++++ Source text ++++

Thread

  1. Re: Remove inner joins based on foreign keys

    Richard Guo <guofenglinux@gmail.com> — 2026-05-25T21:01:08Z

    (CC'ing folks who discussed this with me at PGConf.dev last week;
    thanks again for the conversations.)
    
    After several discussions at PGConf.dev last week, there are concerns
    with the lock-based predicate this thread has been converging on.  I'd
    like to lay out the underlying issue and the available approaches in
    detail on-list, so the wider community can weigh in before we go
    further.  I'm not advocating any particular option here.  My goal in
    this email is to make sure everyone evaluating the patch is starting
    from the same picture.

++++ Data segment ++++

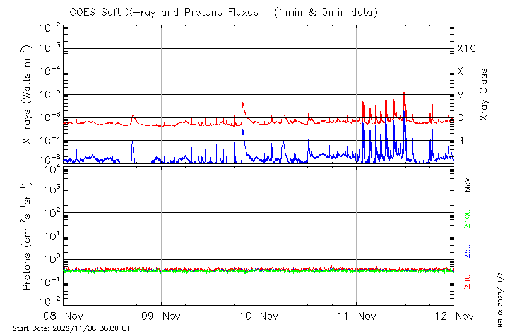Select the M flare class label
Image resolution: width=505 pixels, height=334 pixels.
(461, 95)
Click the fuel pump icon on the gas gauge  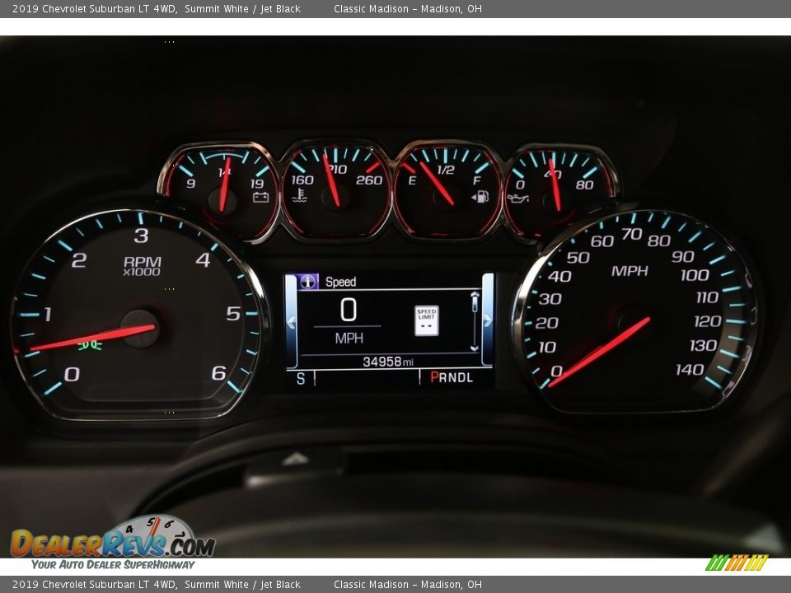tap(481, 197)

++++

• **Your tasks**
1. List every word in the body of the message in the thread that contains an apostrophe.
2. Transcribe the thread from "After several discussions" to "the same picture.".
3. According to the thread, at what event did the discussions that raised concerns about the lock-based predicate take place?
The data were collected from a separate source and are unrelated to the thread.

• **Results by task**
1. CC'ing, I'd, I'm

2.
After several discussions at PGConf.dev last week, there are concerns
    with the lock-based predicate this thread has been converging on.  I'd
    like to lay out the underlying issue and the available approaches in
    detail on-list, so the wider community can weigh in before we go
    further.  I'm not advocating any particular option here.  My goal in
    this email is to make sure everyone evaluating the patch is starting
    from the same picture.

3. PGConf.dev